• MATERIAL SUPPLIED:
————

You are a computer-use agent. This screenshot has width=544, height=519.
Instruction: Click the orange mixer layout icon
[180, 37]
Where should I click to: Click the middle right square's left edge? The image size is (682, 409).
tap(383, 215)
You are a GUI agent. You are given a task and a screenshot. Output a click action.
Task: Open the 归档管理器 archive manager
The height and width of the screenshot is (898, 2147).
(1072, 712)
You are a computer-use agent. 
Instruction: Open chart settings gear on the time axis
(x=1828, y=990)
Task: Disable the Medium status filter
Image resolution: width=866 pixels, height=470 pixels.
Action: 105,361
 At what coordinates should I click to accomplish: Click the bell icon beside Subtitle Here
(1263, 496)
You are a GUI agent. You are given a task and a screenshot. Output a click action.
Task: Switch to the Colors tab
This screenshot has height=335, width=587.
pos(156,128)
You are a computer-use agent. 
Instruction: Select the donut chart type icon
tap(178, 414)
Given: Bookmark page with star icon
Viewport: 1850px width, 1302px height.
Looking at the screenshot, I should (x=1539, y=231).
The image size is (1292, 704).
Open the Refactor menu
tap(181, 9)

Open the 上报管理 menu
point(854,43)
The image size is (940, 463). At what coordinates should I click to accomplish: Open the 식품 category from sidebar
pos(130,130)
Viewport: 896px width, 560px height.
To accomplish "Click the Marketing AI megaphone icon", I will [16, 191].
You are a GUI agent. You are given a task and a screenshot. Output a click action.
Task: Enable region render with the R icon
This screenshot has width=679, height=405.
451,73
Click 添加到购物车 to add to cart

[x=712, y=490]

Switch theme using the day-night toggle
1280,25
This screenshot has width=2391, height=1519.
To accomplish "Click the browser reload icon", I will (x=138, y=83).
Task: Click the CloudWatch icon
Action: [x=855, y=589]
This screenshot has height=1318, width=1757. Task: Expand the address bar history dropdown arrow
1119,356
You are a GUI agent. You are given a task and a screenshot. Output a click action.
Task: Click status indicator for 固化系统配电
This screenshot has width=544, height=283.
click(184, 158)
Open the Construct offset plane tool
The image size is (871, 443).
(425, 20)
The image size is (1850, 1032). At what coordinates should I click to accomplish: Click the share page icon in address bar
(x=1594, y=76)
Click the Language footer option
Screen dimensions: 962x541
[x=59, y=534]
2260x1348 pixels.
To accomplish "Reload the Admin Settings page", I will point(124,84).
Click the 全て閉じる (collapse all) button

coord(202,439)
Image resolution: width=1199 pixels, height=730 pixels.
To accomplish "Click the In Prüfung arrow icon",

————

• AIM OF THE EXERCISE: Go through the data above from its first line and copy each line exactly, stopping once the line with "Task: Disable the Medium status filter" has been copied.

• ANSWER AREA:
You are a computer-use agent. This screenshot has width=544, height=519.
Instruction: Click the orange mixer layout icon
[180, 37]
Where should I click to: Click the middle right square's left edge? The image size is (682, 409).
tap(383, 215)
You are a GUI agent. You are given a task and a screenshot. Output a click action.
Task: Open the 归档管理器 archive manager
The height and width of the screenshot is (898, 2147).
(1072, 712)
You are a computer-use agent. 
Instruction: Open chart settings gear on the time axis
(x=1828, y=990)
Task: Disable the Medium status filter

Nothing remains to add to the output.